# Tree Hay? Why not?



## MellonFriend (Aug 8, 2017)

So my dad had this idea for reduction in hay cost and winter forage. Why can't we cut tree branches and dry them like hay? I originally kind of scoffed at the idea because I figured if it was possible, everyone would be doing it, and when I look it up on the internet I found only a few hits on it, but apparently tree hay is a thing, although I can't find much on how it's done or whether it is a viable option. Basically the gest is you either cut small branches or strip the leaves off when they are green, dry them, and store it somehow. Not really sure on the details yet. My concerns would be what kind of nutrition content remains in the leaves when cut? Would it be able to replace hay entirely? What kind of trees would this not be appropriate with? And most importantly, I feel like there has to be a catch, or everyone would be doing this. What do you think?


----------



## ksalvagno (Oct 6, 2009)

Interesting. I wonder if you could just bale dry leaves. No idea on nutrition.


----------



## NigerianDwarfOwner707 (May 17, 2018)

No clue. But I like the idea.


----------



## NicoleV (Dec 12, 2015)

I've done it with black walnut leaves. If you cut them while still green and dry them, they stay green. The goats still loved them after being dried. 

Don't try saving any fruit tree branches though, because if they turn brown they release a poisonous substance to goats. 

I think this would be a good idea to try!


----------



## mariarose (Oct 23, 2014)

This is very old, and has an old name which I can't remember at the moment. It is in one of the Ruth Goodman Peter Ginn projects. I'll see if I can't dig this up tonight. We own all of their "... Farm" series-es, but there are several.

It does work, and if I could give you the proper name for the practice, I'm certain you could find out more info.


----------



## NicoleV (Dec 12, 2015)

Given information.
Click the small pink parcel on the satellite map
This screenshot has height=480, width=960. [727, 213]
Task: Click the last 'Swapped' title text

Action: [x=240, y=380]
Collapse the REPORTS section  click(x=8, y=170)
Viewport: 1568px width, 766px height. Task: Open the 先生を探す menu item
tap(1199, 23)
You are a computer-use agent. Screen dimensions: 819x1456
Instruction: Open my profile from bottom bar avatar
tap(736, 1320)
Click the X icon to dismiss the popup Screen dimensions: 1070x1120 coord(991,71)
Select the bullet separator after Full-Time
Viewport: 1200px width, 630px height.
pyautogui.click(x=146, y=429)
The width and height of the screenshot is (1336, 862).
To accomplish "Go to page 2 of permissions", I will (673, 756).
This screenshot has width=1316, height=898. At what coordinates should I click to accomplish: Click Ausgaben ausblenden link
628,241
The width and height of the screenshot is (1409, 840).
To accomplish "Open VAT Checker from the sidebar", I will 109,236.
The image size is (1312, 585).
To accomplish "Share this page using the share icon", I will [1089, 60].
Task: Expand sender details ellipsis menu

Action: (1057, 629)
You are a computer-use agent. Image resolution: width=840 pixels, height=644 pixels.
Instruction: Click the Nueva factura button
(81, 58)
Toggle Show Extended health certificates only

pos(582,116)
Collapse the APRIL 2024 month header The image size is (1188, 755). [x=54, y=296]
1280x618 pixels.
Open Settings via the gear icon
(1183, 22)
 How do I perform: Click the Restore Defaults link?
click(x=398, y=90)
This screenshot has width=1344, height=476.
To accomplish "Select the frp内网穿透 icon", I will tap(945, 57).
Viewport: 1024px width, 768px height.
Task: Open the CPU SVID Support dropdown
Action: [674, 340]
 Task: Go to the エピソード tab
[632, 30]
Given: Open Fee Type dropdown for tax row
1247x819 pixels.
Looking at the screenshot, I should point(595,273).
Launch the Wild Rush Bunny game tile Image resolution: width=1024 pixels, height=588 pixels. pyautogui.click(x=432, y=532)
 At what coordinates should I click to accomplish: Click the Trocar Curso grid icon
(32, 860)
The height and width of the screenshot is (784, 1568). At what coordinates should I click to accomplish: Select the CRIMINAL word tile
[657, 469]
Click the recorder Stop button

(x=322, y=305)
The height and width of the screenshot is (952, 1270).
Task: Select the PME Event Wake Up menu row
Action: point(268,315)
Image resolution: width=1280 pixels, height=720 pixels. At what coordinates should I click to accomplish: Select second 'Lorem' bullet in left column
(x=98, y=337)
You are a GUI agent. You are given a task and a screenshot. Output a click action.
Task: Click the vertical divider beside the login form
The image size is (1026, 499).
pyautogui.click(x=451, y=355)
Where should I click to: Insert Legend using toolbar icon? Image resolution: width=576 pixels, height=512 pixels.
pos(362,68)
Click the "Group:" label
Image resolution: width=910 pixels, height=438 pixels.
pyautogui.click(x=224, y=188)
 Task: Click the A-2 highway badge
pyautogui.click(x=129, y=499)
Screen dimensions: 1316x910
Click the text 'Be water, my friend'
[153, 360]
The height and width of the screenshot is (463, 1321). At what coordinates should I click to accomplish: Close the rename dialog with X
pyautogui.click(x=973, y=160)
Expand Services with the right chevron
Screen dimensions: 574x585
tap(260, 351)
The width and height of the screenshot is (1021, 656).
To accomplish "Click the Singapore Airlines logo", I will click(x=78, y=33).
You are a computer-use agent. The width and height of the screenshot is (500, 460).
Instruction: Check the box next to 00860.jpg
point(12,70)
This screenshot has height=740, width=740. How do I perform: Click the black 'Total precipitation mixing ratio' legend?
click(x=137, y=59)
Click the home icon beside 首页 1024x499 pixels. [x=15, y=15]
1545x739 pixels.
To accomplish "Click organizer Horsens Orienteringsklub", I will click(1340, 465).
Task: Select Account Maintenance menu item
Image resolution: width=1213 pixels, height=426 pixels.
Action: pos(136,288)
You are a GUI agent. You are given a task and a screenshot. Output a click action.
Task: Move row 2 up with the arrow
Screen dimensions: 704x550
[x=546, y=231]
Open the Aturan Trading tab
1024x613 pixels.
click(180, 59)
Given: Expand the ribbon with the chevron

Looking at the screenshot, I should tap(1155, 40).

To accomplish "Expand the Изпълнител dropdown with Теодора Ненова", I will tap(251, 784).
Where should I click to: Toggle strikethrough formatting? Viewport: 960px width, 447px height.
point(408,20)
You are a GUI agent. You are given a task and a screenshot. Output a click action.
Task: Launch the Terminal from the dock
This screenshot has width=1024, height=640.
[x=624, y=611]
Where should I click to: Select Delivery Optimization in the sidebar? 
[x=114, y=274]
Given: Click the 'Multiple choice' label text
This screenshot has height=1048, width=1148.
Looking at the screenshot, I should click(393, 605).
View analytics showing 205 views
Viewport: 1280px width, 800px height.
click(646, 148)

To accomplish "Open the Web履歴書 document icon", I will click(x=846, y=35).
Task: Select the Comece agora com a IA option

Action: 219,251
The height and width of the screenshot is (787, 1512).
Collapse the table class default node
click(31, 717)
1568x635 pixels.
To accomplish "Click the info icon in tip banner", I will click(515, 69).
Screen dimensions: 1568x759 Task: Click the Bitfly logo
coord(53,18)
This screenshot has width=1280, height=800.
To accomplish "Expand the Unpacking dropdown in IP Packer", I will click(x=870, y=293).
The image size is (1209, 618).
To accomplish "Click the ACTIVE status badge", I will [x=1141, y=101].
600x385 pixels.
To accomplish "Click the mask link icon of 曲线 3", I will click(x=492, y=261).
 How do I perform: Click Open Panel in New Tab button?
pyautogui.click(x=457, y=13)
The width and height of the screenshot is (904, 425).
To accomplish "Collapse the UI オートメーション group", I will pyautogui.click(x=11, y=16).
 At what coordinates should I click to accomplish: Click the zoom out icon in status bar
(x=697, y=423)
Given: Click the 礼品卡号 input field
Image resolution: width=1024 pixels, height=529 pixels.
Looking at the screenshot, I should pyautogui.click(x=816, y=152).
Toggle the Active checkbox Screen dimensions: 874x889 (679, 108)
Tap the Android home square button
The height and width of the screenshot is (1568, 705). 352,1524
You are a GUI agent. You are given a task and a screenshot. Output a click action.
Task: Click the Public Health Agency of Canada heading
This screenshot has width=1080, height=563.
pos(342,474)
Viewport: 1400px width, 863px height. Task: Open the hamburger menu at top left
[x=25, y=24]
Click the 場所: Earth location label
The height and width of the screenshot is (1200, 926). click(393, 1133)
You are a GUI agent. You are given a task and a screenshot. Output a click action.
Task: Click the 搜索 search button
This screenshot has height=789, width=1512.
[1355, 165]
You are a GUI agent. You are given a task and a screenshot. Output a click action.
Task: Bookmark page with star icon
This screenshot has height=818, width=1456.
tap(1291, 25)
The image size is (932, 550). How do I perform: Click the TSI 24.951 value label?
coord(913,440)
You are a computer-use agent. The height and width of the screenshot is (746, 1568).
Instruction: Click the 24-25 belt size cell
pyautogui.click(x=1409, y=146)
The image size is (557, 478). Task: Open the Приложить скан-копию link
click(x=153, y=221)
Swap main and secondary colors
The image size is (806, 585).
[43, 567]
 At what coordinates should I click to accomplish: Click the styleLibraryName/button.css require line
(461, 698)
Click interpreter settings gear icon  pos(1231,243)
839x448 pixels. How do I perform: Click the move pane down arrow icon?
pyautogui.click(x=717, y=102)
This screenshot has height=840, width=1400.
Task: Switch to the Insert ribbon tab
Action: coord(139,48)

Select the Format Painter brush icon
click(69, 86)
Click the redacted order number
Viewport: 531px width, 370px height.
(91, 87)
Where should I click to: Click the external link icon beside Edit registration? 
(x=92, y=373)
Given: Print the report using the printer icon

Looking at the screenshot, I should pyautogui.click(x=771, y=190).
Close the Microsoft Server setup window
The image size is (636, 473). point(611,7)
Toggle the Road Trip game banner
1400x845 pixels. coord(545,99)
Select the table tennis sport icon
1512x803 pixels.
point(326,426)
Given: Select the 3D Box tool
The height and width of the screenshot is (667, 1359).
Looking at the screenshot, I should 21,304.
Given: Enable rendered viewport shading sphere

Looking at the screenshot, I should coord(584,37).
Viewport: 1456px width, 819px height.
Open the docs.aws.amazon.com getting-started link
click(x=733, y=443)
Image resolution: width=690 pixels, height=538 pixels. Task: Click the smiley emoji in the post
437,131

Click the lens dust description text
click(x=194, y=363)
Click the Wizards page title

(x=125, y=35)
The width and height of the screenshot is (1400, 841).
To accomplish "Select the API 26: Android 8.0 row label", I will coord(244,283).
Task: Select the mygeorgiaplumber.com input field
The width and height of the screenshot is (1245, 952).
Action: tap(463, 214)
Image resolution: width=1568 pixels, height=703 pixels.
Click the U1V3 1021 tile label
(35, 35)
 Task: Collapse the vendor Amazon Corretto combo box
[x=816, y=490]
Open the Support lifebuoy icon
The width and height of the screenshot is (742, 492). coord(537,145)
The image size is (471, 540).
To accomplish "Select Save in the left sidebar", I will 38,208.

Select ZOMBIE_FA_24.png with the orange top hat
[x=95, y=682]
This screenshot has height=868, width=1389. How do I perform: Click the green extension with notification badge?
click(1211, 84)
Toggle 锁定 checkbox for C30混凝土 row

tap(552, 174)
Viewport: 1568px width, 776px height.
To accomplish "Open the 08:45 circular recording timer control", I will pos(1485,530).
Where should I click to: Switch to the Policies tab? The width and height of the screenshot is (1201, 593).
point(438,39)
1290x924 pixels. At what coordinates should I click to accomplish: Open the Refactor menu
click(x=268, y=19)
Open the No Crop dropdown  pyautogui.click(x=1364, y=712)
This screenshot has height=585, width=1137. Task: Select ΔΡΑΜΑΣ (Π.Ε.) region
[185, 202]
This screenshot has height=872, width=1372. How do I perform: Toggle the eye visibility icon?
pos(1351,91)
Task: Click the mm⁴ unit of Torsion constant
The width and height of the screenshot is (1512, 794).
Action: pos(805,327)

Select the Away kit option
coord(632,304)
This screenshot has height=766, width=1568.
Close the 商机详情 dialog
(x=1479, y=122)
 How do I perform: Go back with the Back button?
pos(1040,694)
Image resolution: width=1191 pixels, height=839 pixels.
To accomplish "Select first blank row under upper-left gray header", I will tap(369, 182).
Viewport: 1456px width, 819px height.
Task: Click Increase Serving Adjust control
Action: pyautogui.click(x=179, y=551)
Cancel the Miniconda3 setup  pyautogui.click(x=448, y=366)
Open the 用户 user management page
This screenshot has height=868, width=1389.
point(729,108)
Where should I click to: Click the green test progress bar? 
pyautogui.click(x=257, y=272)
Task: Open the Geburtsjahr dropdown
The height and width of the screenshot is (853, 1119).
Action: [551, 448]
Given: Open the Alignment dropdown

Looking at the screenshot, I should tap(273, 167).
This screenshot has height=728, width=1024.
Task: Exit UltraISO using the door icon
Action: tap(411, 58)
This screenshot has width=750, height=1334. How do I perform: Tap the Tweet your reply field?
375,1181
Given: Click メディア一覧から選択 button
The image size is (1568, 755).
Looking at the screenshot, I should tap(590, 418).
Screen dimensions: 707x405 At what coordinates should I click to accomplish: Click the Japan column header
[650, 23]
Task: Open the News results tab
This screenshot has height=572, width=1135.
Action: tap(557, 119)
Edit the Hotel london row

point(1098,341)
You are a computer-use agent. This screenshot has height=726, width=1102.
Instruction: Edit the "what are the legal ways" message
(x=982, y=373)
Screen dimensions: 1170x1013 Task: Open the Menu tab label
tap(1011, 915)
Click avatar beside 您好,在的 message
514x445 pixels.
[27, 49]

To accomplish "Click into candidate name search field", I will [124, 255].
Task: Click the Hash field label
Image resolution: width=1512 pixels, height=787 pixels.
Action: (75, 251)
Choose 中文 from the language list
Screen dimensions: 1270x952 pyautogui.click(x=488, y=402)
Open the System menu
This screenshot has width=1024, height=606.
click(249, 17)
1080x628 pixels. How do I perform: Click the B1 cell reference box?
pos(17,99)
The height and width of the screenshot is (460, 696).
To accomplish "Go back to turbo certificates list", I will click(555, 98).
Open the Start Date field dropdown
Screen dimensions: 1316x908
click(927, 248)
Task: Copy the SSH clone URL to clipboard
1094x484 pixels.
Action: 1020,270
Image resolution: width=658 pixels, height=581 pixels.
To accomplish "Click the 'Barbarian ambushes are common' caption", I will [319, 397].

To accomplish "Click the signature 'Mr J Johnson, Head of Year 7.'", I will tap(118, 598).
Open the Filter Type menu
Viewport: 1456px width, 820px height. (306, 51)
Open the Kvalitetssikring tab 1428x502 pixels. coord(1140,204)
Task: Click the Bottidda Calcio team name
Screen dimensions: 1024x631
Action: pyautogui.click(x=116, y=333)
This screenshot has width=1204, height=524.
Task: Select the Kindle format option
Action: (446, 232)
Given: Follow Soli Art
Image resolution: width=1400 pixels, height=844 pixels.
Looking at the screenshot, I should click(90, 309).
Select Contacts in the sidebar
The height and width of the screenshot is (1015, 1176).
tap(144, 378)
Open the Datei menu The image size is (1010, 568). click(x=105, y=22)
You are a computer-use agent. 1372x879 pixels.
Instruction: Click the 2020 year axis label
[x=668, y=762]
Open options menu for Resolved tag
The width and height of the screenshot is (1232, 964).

Problems to solve.
[1] Reproduce the passage of the tree hay thread starting at "I've done it" and ending at "(Oct 23, 2014)".
[2] In the tree hay thread, which kind of tree leaves does NicoleV report cutting green and drying?
[3] Extend the tree hay thread onward from its final line.

Outputs.
[1]
I've done it with black walnut leaves. If you cut them while still green and dry them, they stay green. The goats still loved them after being dried. 

Don't try saving any fruit tree branches though, because if they turn brown they release a poisonous substance to goats. 

I think this would be a good idea to try!


----------



## mariarose (Oct 23, 2014)

[2] Black walnut leaves.

[3]
mariarose said:


> This is very old, and has an old name which I can't remember at the moment. It is in one of the Ruth Goodman Peter Ginn projects. I'll see if I can't dig this up tonight. We own all of their "... Farm" series-es, but there are several.
> 
> It does work, and if I could give you the proper name for the practice, I'm certain you could find out more info.


Please tell! I love those series by the way.


----------



## mariarose (Oct 23, 2014)

NicoleV said:


> Please tell! I love those series by the way.


Oh, I knew I loved you!

I'll do my best. There is SO much info in them, I don't always remember what I saw where... I'll try!


----------



## goathiker (Apr 14, 2011)

It's called pollarding and has been done in England for thousands of years. 
Ready for information overload? I've got my tree list prepared and a few months studying behind me lol.


----------



## mariarose (Oct 23, 2014)

goathiker said:


> Ready for information overload? I've got my tree list prepared and a few months studying behind me lol.


Overload away, my Overlord (er, Overlady)...


----------



## Dwarf Dad (Aug 27, 2017)

goathiker said:


> It's called pollarding and has been done in England for thousands of years.
> Ready for information overload? I've got my tree list prepared and a few months studying behind me lol.


I knew you would beat me with the answer. Lol I researched it. I don't think I'll be doing it. Missing a pair of vestibular nerves, so I need to stay on ground.


----------



## goathiker (Apr 14, 2011)

I will be staying on the ground as well, no monkey impersonation for me. There's more than one way to skin a... er pollard/coppice a tree.


----------



## goathiker (Apr 14, 2011)

We all know that goats really aren't meant to eat hay. What you maybe don't know is that every English livestock animal ate trees, even rabbits and chickens. 
Pollarding is a way to grow pasture for summer and trees for winter in the same space, running the animals under the pollards. Coppacing is a more intense system allowing more trees per area and more tree hay per acre. 
Coppacing means working on the ground. I plan to do something in between, collarding lol.


----------



## goathiker (Apr 14, 2011)

My trees will be cut at 3 feet, about waist high. 

Now, about those trees. This list came about after a lot of research. All are safe for all animals and known to coppice well. 

100 Russian Mulberries 
100 Basket Willows 
100 Big Leaf Maple 
100 thornless Honey Locust 
50 Hybrid Poplar 
25 Linden (basswood) 
25 Tulip Tree 
25 Oregon Ash


----------



## goathiker (Apr 14, 2011)

Why these trees or how it's actually done? Decisions decisions


----------



## ksalvagno (Oct 6, 2009)

Interesting but seems like a lot of work.


----------



## MellonFriend (Aug 8, 2017)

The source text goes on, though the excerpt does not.